Organisatorische Herausforderungen bei der Implementierung der SBOM-Richtlinie

Die Implementierung und fortlaufende Aktualisierung einer SBOM führt zu einer deutlich erhöhten Belastung für IT-Abteilungen und andere Fachbereiche. Unternehmen sehen sich gezwungen, wesentliche Anpassungen in ihren Softwareentwicklungsprozessen und im Lebenszyklus der Software vorzunehmen. Aufgrund des Mangels an etablierten Best Practices müssen sie eigenständig entsprechende Veränderungsprozesse einleiten und bewerten. Zudem ist der Aufbau von Kompetenzen und Prozessen erforderlich, um SBOMs gemäß den Empfehlungen des BSI sowie den Anforderungen des in Entwicklung befindlichen EU Cyber Resilience Act zu bewerten.

 

Um eine SBOM gemäß den BSI-Richtlinien erfolgreich zu erstellen, reicht technisches Wissen allein nicht aus. Notwendig sind Informationen und Fähigkeiten aus verschiedenen Bereichen, darunter Compliance, Produkt- und Projektmanagement sowie Beschaffung. Die Gesamtverantwortung für die Erstellung und Pflege der SBOM sollte idealerweise einem multidisziplinären Team übertragen werden, das aus Mitgliedern unterschiedlicher Fachbereiche besteht. Viele Organisationen müssen solche Teams erst noch formen und entwickeln, da sie bisher in dieser Form nicht existieren. Diese Teams übernehmen gemeinsam die Verantwortung für die SBOM, um eine effektive und umfassende Implementierung sicherzustellen.
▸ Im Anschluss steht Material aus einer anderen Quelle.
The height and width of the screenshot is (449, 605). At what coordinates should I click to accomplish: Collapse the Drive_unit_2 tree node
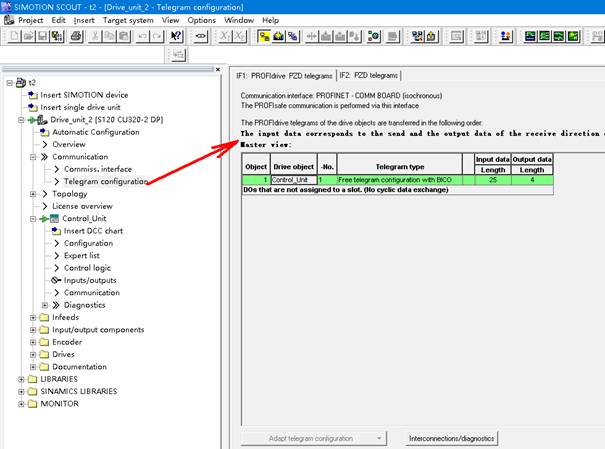click(20, 120)
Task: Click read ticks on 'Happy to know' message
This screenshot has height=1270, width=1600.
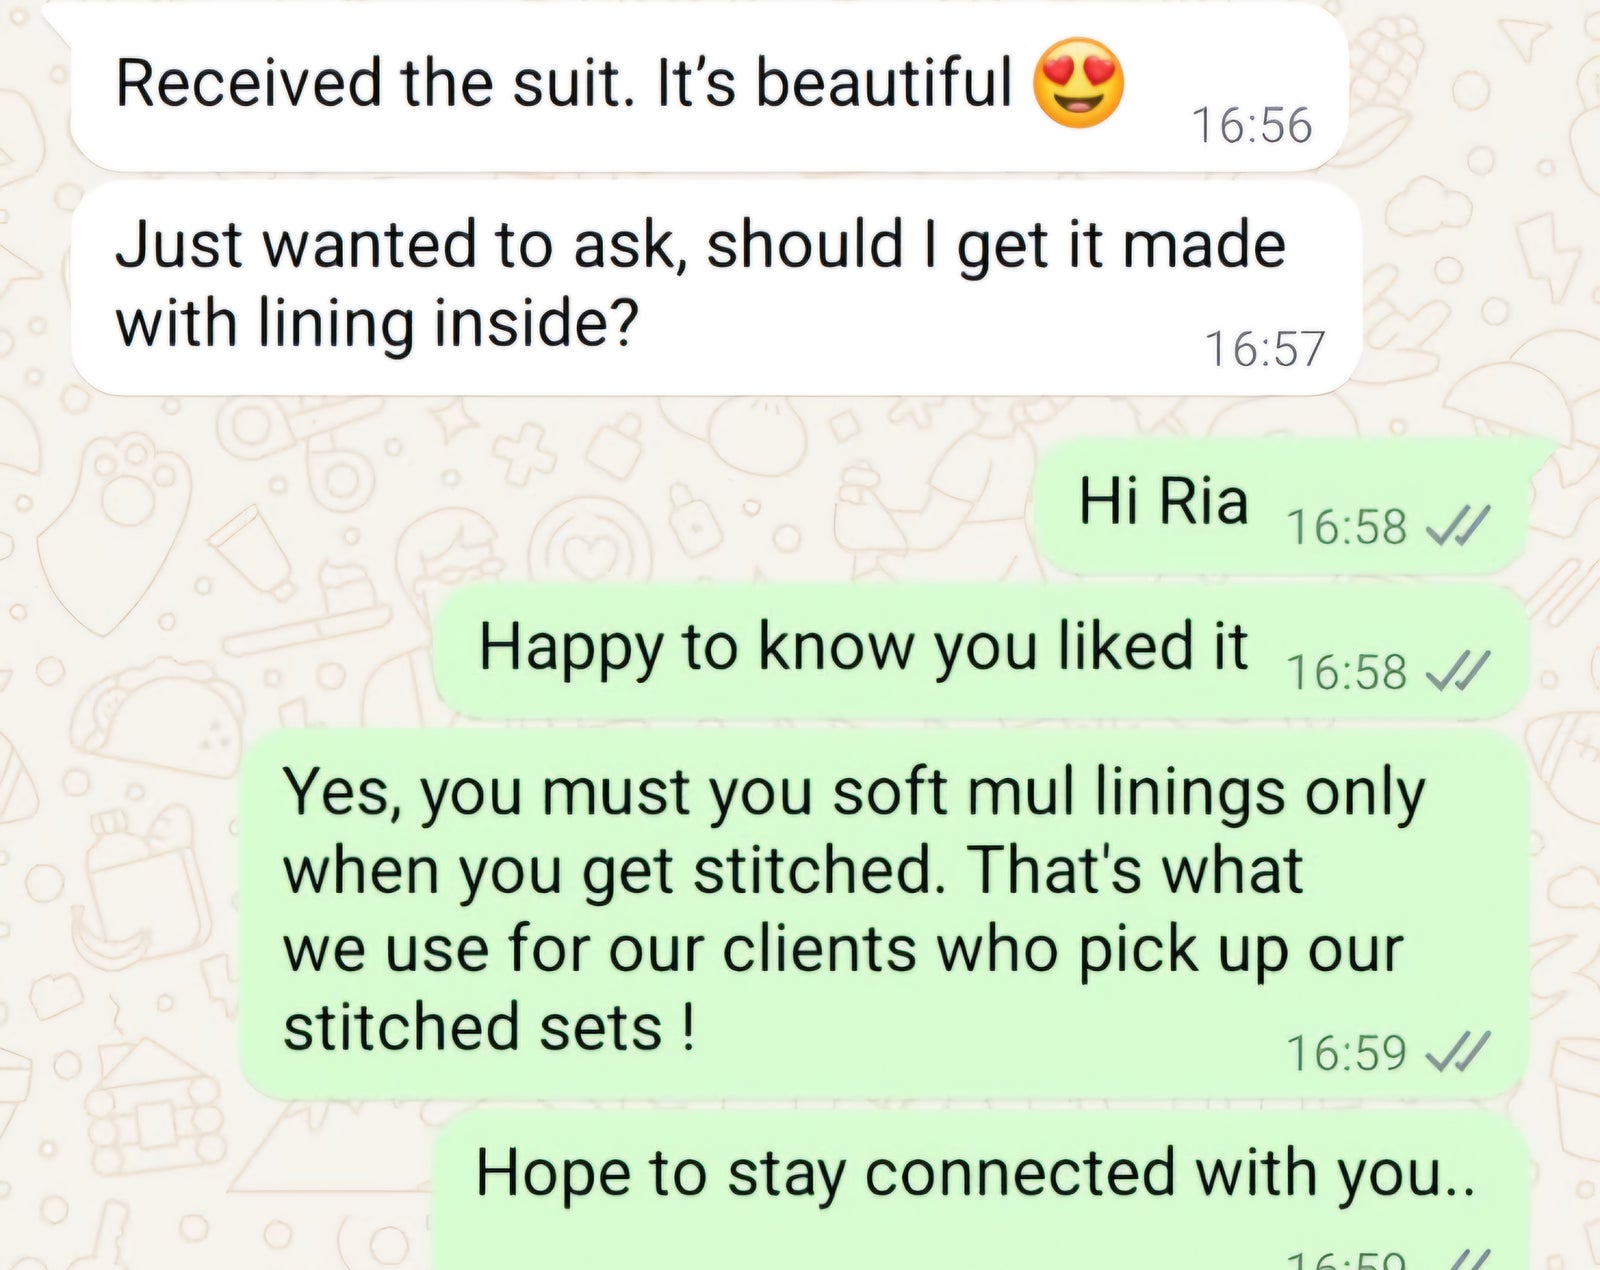Action: click(x=1459, y=670)
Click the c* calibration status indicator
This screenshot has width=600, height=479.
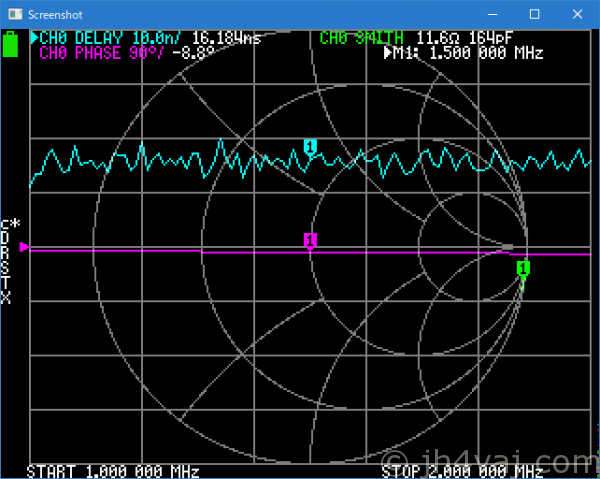coord(10,224)
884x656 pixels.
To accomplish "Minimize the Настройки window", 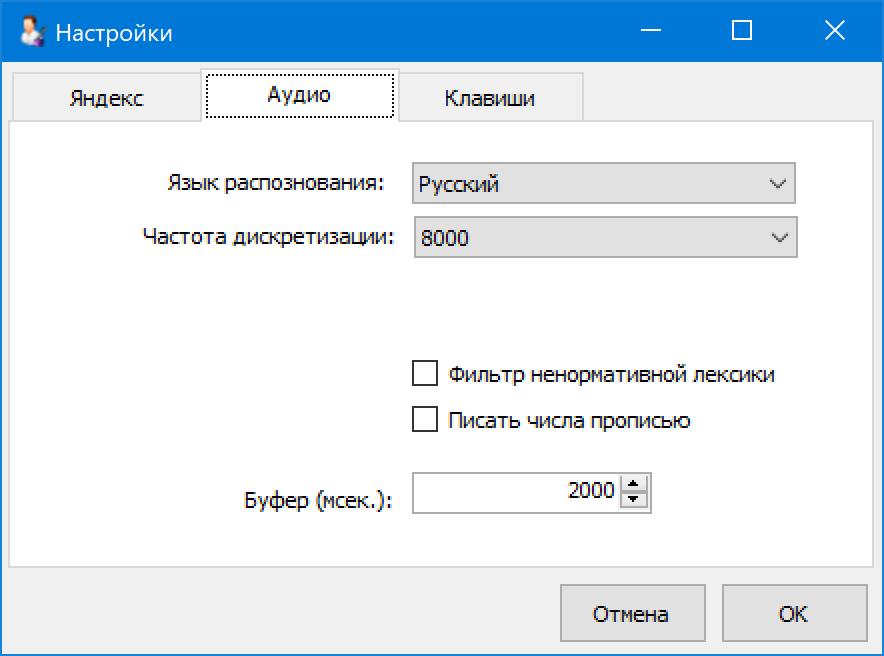I will click(649, 32).
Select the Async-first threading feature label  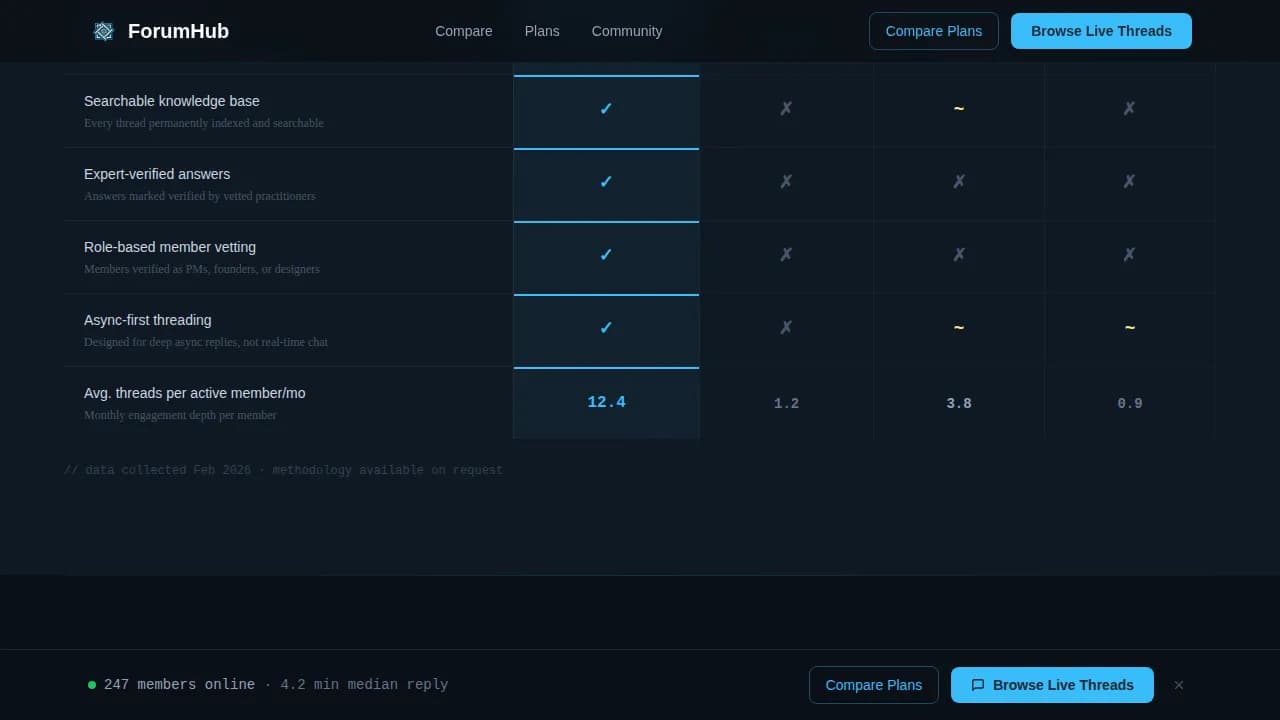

Zusammenfassung der Bedeutung der SBOM-Richtlinie

Unternehmen, die Cloud-Anwendungen auf Basis von Docker und Kubernetes nutzen oder planen, stehen mit der SBOM-Richtlinie des BSI vor wichtigen Anforderungen. Diese Richtlinie ist entscheidend für die Gewährleistung von Sicherheit und Transparenz in der Softwarelieferkette und fördert den Aufbau von Resilienz. Zugleich stellt die Einhaltung der BSI-Empfehlungen eine effektive Vorbereitung auf den anstehenden EU Cyber Resilience Act (CRA) dar. Daher ist es für betroffene Unternehmen ratsam, möglichst früh mit der Implementierung der SBOM-Richtlinie zu beginnen und sicherzustellen, dass sie über die erforderlichen Werkzeuge und Prozesse zur Erstellung und Pflege einer SBOM verfügen.

 

Es ist wesentlich, dass Organisationen die SBOM-Richtlinie nicht als bloße zusätzliche Compliance-Anforderung sehen, sondern als Gelegenheit, die Sicherheit ihrer Softwarelieferkette zu stärken. Die frühe Umsetzung dieser Richtlinie verbessert nicht nur ihre eigene Sicherheit und Resilienz, sondern ermöglicht auch durch neu strukturierte Prozesse und die gesammelten Erfahrungen eine schnellere Anpassung an zukünftige Regularien. Führungskräfte sollten den damit verbundenen Aufwand nicht unterschätzen und die nötige Zuweisung von Fachkräften sowie finanziellen Ressourcen in ihre strategische Planung einbeziehen.